Cancellation Policy
Upon scheduling, you'll be asked to provide a credit card number to guarantee your treatment,
Your credit card information will be securely stored in your history file.
To avoid cancellation fees, please cancel or reschedule at least 24 hours before your appointment.
If you cancel with less than 24 hours' notice, your credit card on file will be charged the cancellation fee of $50.
No-shows will be charged 50% of the service fee.
Monday appointments must be canceled or rescheduled by Friday.
Appointment Reminders:
We'll send you a text message reminder before your scheduled service.
It's your responsibility to manage your appointment even if the reminder system fails.
We appreciate your understanding and cooperation. Thank you for choosing Linda I. Sodoma, DO,
PLC for your service.
Policy
You have the right to be informed about your treatment, so that you may decide whether or not to undergo the procedure after knowing the benefits and risks involved. This disclosure is an effort to make you better informed. This will allow you to give or withhold your consent for this treatment.
- I understand that Dermaplaning involves the use of a sterilized surgical blade and is used to remove the vellus hair from the face, and also provide exfoliation.

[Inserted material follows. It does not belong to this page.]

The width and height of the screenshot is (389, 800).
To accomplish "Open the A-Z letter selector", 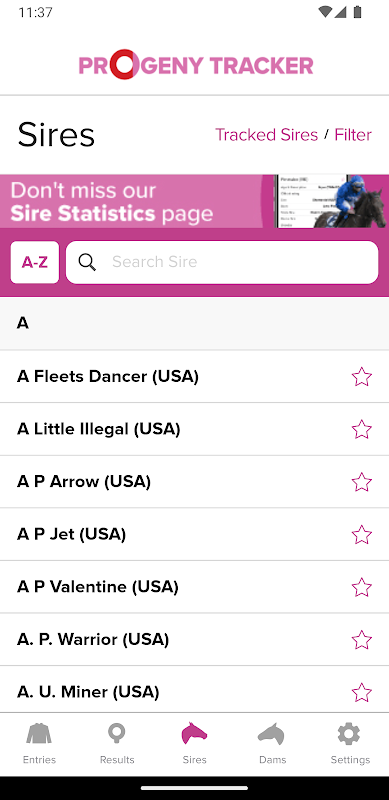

- The purpose of Dermaplaning has been explained to me and any questions I have regarding this treatment have been answered to my satisfaction prior to the procedure.
- I understand that the treatment may involve the risk of injury of complication. Possible side effects of the treatment area can include mild irritation, redness, and dryness. Nicks to the skin can also occur due to the sharp surgical blade. The hair that grows back will not be darker or thicker, however I do understand that any hormone imbalance present within my anatomical system can alter the normal hair growth pattern.
If a Chemical Peel is included with this treatment, I understand that the penetration and sensation of the peel will be enhanced. This may cause irritation of the skin, mild discomfort, tenderness, lightening or darkening of the skin, infection, scarring, peeling and activation of cold sores when the virus is already present in the body.
I certify that I have read and understand this consent form and agree to the information provided.
I certify that I am at least 18 years of age or have a parental consent co-signed below.
I will call to inform my aesthetician of any concerns or complications immediately .
I agree that I have read all of the above and understand it and give my consent to the Dermaplaning treatment.